*Exercise brief*. In full and without change, repeat the records shown below.
______
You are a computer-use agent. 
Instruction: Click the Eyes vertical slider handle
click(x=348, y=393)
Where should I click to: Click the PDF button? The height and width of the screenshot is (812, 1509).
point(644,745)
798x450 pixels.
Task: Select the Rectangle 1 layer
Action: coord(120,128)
______
*Response box*.
You are a computer-use agent. 
Instruction: Click the Eyes vertical slider handle
click(x=348, y=393)
Where should I click to: Click the PDF button? The height and width of the screenshot is (812, 1509).
point(644,745)
798x450 pixels.
Task: Select the Rectangle 1 layer
Action: coord(120,128)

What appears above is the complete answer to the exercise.